Comprehensive study of sodium, copper, and silver clusters over a wide range of sizes 2=<N=<75

TL;DR

This study systematically analyzes the geometric and electronic structures of Na, Cu, and Ag clusters from sizes 2 to 75 using density functional theory, revealing structural similarities, energy trends, and electronic properties across different metals.

Contribution

It provides a comprehensive DFT-based comparison of alkali and noble metal clusters, introducing the concept of magic numbers and analyzing electronic structure evolution with size.

Findings

Structural similarity between alkali and noble metal clusters.

Identification of magic numbers based on total energy calculations.

Convergence of electronic properties to bulk-like behavior at N=75.

Abstract

The geometric and electronic structures of NaN, CuN, and AgN metal clusters are systematically studied based on the density functional theory over a wide range of cluster sizes 2=<N=<75. A remarkable similarity is observed between the optimized geometric structures of alkali and noble metal clusters over all of the calculated cluster sizes N. The most stable structures are the same for the three different metal clusters for approximately half the cluster sizes N considered in this study.
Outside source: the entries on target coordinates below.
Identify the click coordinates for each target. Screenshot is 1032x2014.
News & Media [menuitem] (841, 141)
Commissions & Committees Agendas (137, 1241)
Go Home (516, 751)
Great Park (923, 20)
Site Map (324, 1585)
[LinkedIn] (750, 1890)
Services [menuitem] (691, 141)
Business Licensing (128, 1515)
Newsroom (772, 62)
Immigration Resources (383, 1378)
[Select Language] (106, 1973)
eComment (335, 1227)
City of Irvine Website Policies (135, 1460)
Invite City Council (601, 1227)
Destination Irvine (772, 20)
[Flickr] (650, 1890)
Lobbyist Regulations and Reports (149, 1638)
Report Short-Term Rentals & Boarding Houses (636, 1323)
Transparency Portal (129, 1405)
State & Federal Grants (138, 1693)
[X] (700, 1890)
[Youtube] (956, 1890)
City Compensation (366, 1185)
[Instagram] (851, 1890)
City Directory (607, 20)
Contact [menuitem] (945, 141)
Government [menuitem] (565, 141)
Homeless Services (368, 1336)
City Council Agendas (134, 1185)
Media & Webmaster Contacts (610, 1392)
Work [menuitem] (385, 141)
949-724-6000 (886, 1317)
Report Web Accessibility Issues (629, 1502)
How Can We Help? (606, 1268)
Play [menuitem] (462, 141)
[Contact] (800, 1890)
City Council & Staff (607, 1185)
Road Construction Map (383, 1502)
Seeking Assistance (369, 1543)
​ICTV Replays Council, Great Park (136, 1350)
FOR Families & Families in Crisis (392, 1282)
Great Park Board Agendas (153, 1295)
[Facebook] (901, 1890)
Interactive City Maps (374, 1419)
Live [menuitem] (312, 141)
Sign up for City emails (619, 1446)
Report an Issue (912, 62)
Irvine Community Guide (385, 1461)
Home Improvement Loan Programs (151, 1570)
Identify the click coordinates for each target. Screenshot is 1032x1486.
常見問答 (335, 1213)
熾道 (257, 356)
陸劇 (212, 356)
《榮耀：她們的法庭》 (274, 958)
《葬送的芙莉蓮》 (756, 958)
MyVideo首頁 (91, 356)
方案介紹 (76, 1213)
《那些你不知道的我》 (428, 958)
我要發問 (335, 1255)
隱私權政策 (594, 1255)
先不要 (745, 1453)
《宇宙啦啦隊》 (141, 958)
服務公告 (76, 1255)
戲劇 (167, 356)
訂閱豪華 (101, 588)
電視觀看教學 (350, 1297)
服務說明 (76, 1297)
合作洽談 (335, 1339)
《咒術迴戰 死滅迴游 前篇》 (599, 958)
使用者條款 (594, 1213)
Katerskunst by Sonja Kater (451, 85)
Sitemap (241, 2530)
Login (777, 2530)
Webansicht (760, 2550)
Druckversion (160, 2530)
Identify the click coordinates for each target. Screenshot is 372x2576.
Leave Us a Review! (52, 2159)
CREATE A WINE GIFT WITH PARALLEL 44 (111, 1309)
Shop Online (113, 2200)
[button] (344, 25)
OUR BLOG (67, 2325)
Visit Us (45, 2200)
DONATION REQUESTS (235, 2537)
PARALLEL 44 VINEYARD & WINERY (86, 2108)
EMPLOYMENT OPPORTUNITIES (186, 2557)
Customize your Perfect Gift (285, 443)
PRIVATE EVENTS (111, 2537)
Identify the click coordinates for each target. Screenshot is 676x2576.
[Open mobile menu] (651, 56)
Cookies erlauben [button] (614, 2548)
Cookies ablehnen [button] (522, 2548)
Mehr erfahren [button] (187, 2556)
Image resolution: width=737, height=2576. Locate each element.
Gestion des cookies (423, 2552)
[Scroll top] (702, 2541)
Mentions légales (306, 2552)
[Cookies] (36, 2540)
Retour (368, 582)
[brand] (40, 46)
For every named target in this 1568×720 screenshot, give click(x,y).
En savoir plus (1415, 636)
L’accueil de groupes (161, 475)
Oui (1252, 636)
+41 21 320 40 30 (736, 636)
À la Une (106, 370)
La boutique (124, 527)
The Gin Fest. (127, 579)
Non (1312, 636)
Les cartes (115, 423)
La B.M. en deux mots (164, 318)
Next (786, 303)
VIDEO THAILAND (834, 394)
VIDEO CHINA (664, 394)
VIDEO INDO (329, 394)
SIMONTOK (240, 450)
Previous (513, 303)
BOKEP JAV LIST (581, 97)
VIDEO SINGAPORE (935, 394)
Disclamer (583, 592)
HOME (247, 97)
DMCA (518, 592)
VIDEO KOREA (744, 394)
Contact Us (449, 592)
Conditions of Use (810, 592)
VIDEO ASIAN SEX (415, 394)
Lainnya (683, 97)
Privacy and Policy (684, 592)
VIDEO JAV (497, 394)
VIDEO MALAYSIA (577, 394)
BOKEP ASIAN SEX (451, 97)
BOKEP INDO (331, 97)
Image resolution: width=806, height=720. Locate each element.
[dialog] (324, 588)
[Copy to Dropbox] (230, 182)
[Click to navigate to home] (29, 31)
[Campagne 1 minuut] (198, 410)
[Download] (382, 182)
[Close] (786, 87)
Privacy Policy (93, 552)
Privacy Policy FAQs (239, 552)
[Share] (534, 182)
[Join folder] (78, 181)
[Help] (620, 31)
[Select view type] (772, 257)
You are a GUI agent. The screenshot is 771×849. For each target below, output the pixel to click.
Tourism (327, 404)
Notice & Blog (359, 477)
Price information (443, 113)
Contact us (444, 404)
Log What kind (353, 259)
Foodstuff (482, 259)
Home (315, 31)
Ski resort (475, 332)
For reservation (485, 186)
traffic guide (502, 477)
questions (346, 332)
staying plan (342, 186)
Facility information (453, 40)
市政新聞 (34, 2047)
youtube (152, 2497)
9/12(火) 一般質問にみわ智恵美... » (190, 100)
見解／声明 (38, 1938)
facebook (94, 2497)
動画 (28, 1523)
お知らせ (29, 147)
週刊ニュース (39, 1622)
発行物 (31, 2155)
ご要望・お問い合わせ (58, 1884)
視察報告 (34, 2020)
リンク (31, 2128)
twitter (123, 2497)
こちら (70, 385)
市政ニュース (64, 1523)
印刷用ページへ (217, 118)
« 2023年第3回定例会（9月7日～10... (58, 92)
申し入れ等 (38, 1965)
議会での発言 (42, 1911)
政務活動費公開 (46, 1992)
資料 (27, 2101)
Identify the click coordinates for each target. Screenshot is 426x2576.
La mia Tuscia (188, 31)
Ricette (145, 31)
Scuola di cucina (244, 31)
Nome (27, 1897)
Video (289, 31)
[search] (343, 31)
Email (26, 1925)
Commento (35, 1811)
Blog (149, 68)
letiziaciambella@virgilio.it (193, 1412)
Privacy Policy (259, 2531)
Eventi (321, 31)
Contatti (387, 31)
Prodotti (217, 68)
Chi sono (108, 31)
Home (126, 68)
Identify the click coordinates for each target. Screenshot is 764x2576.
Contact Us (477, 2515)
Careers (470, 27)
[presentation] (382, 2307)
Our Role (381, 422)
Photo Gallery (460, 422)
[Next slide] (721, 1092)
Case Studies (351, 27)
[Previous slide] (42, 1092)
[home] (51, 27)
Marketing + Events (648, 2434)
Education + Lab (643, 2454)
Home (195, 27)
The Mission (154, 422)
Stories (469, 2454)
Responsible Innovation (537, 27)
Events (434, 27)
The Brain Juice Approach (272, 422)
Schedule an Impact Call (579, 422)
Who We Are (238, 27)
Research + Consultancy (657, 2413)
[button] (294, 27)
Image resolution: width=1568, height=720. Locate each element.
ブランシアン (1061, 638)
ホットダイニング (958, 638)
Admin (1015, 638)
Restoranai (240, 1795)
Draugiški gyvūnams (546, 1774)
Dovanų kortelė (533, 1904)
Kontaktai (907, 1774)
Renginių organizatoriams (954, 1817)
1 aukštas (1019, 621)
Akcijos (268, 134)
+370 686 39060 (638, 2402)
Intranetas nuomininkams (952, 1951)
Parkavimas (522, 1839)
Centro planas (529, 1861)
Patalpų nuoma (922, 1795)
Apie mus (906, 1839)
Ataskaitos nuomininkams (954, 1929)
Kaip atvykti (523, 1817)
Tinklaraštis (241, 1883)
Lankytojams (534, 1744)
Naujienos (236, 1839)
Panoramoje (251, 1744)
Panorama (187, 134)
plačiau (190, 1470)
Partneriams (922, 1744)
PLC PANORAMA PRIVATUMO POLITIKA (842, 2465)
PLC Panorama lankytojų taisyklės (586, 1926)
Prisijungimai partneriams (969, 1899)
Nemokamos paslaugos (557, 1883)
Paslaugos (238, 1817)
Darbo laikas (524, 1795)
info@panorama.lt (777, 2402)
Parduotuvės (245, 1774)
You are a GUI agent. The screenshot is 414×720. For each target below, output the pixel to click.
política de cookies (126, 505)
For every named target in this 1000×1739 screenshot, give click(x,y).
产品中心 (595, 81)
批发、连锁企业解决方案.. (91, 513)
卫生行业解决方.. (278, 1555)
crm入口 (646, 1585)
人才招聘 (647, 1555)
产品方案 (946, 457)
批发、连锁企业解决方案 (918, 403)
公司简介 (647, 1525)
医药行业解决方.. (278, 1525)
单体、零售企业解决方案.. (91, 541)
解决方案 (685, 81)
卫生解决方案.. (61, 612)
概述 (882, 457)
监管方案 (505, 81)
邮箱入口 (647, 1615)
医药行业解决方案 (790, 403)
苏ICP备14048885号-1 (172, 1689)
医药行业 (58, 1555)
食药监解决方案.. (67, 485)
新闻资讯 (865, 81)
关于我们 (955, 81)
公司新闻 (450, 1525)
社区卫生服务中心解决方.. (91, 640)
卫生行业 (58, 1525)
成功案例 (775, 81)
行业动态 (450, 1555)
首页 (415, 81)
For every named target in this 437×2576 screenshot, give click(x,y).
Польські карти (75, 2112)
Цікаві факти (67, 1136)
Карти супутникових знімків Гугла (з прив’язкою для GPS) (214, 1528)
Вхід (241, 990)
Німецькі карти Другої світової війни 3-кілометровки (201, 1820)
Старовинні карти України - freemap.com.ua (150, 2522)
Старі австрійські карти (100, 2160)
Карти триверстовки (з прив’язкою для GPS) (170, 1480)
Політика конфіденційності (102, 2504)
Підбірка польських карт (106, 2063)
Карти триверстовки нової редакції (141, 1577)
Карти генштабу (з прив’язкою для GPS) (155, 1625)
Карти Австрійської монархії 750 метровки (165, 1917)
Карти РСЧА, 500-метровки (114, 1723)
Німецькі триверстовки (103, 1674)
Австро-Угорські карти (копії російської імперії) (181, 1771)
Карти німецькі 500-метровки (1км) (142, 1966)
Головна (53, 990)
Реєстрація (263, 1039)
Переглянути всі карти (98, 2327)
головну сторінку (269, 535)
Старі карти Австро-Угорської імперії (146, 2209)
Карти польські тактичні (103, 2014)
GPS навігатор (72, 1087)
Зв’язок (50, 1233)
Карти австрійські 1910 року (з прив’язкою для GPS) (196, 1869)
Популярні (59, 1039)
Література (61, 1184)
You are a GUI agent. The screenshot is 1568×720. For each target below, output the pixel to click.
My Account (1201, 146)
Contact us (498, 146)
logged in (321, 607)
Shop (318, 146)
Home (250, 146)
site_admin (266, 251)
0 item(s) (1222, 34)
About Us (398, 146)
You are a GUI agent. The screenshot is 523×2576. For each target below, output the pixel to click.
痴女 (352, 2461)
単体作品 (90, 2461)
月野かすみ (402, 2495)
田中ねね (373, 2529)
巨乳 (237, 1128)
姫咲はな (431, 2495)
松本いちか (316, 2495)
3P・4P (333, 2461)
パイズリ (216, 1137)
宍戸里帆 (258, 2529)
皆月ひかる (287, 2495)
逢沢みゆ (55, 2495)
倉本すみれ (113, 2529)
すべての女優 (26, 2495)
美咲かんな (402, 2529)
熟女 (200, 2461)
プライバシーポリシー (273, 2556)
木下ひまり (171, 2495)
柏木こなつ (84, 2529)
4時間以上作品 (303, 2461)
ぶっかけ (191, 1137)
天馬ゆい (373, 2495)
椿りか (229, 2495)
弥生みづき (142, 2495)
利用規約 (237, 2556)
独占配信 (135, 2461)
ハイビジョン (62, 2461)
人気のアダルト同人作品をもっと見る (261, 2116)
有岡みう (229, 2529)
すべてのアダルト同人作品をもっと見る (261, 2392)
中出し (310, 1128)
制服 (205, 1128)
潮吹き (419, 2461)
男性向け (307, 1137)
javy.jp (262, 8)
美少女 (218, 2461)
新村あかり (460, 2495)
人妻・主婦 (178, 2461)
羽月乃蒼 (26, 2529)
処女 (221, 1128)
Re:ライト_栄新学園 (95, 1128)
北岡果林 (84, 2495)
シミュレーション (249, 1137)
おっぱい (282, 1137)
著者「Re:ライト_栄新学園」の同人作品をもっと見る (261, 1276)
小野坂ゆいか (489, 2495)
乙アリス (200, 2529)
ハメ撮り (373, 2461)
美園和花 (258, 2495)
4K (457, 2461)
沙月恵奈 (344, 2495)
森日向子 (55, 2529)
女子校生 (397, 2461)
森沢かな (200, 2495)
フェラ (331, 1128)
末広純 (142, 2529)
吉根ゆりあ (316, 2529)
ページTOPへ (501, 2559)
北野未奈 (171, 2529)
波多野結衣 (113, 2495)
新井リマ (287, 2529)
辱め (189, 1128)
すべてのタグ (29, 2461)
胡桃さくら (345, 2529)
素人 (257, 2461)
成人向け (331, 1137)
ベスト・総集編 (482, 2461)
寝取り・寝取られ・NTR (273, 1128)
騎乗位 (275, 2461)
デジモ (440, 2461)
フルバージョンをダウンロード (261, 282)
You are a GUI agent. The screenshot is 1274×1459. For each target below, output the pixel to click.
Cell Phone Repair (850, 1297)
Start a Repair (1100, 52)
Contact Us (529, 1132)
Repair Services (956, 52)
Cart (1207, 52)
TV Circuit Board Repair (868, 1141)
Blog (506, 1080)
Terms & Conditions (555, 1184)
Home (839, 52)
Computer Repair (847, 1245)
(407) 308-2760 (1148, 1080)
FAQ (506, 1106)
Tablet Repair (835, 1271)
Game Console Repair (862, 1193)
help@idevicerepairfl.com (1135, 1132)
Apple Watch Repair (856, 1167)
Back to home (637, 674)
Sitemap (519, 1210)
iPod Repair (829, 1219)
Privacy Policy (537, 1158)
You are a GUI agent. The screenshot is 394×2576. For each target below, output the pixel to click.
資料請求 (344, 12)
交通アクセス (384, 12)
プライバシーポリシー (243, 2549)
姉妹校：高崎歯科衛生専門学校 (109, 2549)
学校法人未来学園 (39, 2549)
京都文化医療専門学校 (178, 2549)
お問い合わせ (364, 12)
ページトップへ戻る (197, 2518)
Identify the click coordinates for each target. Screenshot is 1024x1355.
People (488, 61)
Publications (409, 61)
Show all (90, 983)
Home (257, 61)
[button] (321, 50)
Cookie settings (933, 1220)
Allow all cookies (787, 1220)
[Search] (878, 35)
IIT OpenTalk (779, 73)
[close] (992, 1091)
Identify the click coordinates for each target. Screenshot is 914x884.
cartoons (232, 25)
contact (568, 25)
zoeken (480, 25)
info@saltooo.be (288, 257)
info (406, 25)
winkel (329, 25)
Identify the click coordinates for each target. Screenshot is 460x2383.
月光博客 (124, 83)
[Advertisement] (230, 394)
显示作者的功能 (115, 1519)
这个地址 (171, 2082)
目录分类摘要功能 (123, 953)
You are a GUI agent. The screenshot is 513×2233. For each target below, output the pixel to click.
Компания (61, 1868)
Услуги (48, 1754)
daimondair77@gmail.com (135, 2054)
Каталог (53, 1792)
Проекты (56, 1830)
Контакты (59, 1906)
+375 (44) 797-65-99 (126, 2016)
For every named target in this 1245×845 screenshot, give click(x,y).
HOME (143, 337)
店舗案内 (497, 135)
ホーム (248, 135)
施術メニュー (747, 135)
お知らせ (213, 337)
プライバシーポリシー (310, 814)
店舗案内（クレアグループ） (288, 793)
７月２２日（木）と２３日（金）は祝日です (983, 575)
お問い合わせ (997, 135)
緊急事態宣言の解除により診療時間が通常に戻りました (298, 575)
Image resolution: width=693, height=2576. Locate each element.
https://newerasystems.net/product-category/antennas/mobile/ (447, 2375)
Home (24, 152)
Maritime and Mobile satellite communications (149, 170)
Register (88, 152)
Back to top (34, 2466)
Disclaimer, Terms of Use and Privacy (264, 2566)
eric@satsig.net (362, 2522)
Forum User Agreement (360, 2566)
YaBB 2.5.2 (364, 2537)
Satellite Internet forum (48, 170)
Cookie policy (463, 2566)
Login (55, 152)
Even if the most stable structures are different, the same types of structures are obtained when the meta-stable structures are also considered. For all of the three different metal clusters, the cluster shapes change in the order of linear, planar, opened, and closed structures with increasing N. This structural type transition leads to a deviation from the monotonic increase in the volume with N. A remarkable similarity is also observed for the N dependence of the cluster energy E(N) for the most stable geometric structures. The amplitude of this energy difference is larger in the two noble metal clusters than in the alkali metal cluster. This is attributed to the contribution of $d$ electrons to the bonds. The magic number is defined in the framework of total energy calculations for the first time. In the case of NaN, a semi-quantitative comparison between the experimental abundance spectra (Knight et al., Phys. Rev. Lett., 52, 2141 (1984)) and the total energy calculations is carried out. The changing aspect of the Kohn-Sham eigenvalues from N=2 to N=75 is presented for the three different metal clusters. The feature of the bulk density of states already appears at N=75 for all of three clusters. With increasing N, the HOMO-LUMO gap clearly exhibits an odd-even alternation and converges to 0.